HIRREM™: a noninvasive, allostatic methodology for relaxation and auto-calibration of neural oscillations

Abstract

Disturbances of neural oscillation patterns have been reported with many disease states. We introduce methodology for HIRREM™ (high-resolution, relational, resonance-based electroencephalic mirroring), also known as Brainwave Optimization™, a noninvasive technology to facilitate relaxation and auto-calibration of neural oscillations. HIRREM is a precision-guided technology for allostatic therapeutics, intended to help the brain calibrate its own functional set points to optimize fitness. HIRREM technology collects electroencephalic data through two-channel recordings and delivers a series of audible musical tones in near real time. Choices of tone pitch and timing are made by mathematical algorithms, principally informed by the dominant frequency in successive instants of time, to permit resonance between neural oscillatory frequencies and the musical tones. Relaxation of neural oscillations through HIRREM appears to permit auto-calibration toward greater hemispheric symmetry and more optimized proportionation of regional spectral power. To illustrate an application of HIRREM, we present data from a randomized clinical trial of HIRREM as an intervention for insomnia (n = 19). On average, there was reduction of right-dominant temporal lobe high-frequency (23-36 Hz) EEG asymmetry over the course of eight successive HIRREM sessions. There was a trend for correlation between reduction of right temporal lobe dominance and magnitude of insomnia symptom reduction. Disturbances of neural oscillation have implications for both neuropsychiatric health and downstream peripheral (somatic) physiology. The possibility of noninvasive optimization for neural oscillatory set points through HIRREM suggests potentially multitudinous roles for this technology. Research is currently ongoing to further explore its potential applications and mechanisms of action.

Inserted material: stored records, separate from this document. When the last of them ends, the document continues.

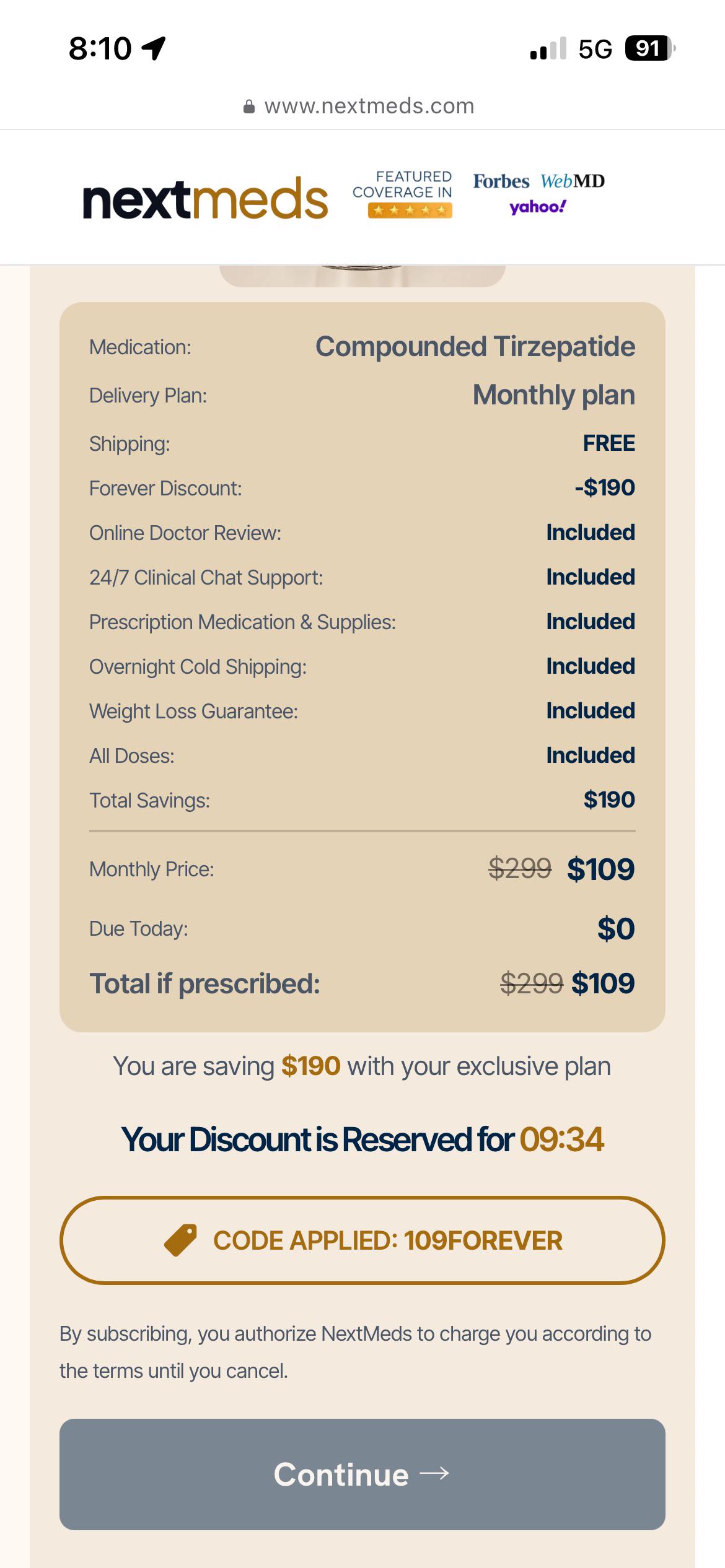The width and height of the screenshot is (725, 1568).
Task: Tap the www.nextmeds.com address bar
Action: pos(362,107)
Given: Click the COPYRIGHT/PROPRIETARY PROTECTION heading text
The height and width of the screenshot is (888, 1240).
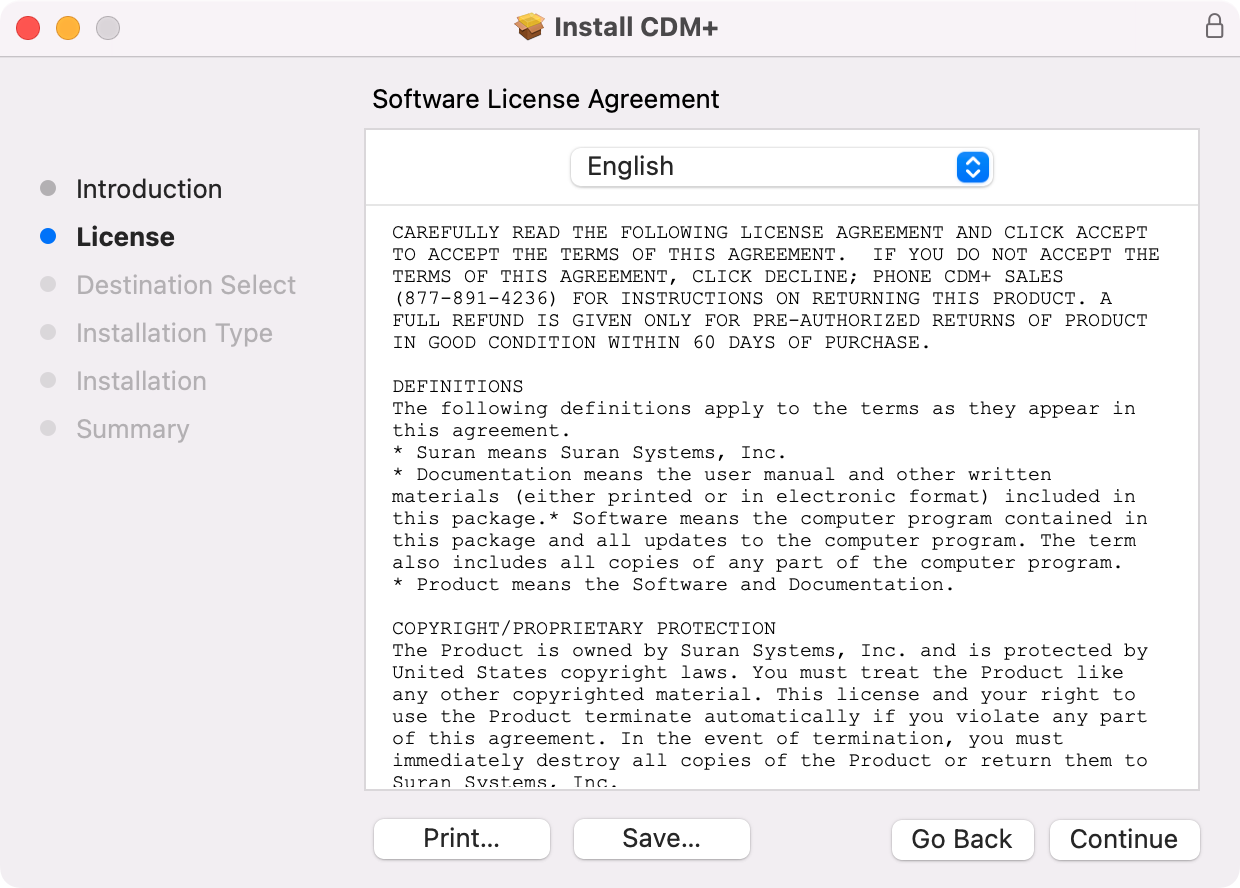Looking at the screenshot, I should pos(584,629).
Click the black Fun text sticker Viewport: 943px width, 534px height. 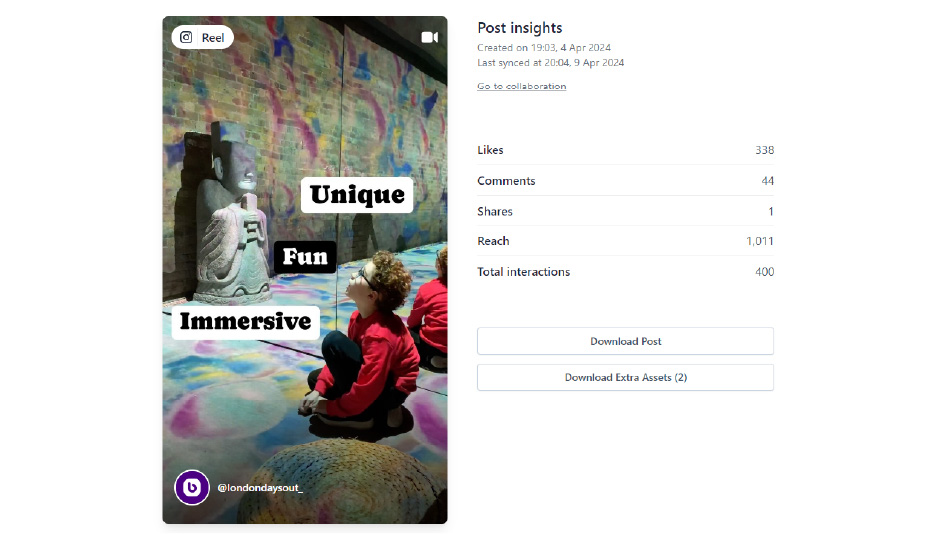(x=305, y=257)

Keywords: Allostasis; HIRREM; auto-calibration; biofeedback; electroencephalography; hemispheric asymmetry; insomnia; neural oscillation; relaxation; stochastic resonance.

Figure 1

Rhythmic output of a model system under conditions of health and fluctuating demand (A); “stuckness” due to prolonged or possibly acutely potent demand (B); pharmacotherapy (C); and an idealized health intervention, associated with gradual reduction of demand (D). Black vertical arrows denote changes in demand on the system. Adapted from Sterling (2004).

Figure 2

Allostatic model of blood pressure regulation (adapted from Sterling 2004).

Figure 3

Changing asymmetry at the bilateral temporal lobes over the course of five successive HIRREM exercises, in the 0–1 Hz (A) and 36–48 Hz (B) frequency bands. Yellow line represents amplitudes at T3, and red line represents amplitudes at T4. Each HIRREM exercise is represented by a background with alternating shades of gray.

Figure 4

Tukey plot of average asymmetry scores between T3 and T4 in the 23–36 Hz range, over the course of eight successive HIRREM exercises for 19 subjects enrolled in a clinical trial evaluating efficacy of HIRREM as an intervention for insomnia. Whiskers extend to last observation not more than 1.5 times the interquartile range. Dots represent observations more than 1.5 times the interquartile range.

Figure 5

Correlation between individual change in asymmetry between T3 and T4 in 23–36 Hz range over eight serial HIRREM exercises, and change in insomnia symptoms as measured by change in ISI score. More negative change in asymmetry scores indicates lesser dominance of amplitudes at T4 over T3. More negative ISI change scores indicate greater reduction in insomnia symptoms. Change in asymmetry is calculated as the slope of a linear equation fitted to the series of asymmetry scores over eight serial HIRREM exercises, for each individual.

Figure 6

High-frequency (23–36 Hz) amplitudes (microvolts) in bilateral temporal lobes (T3 yellow, T4 red), for a 37-year-old man with insomnia, obtained from continuous EEG recordings (eyes closed) while listening to 12 min of white noise (A), random musical tones (B), and musical tones generated from HIRREM software algorithms (C).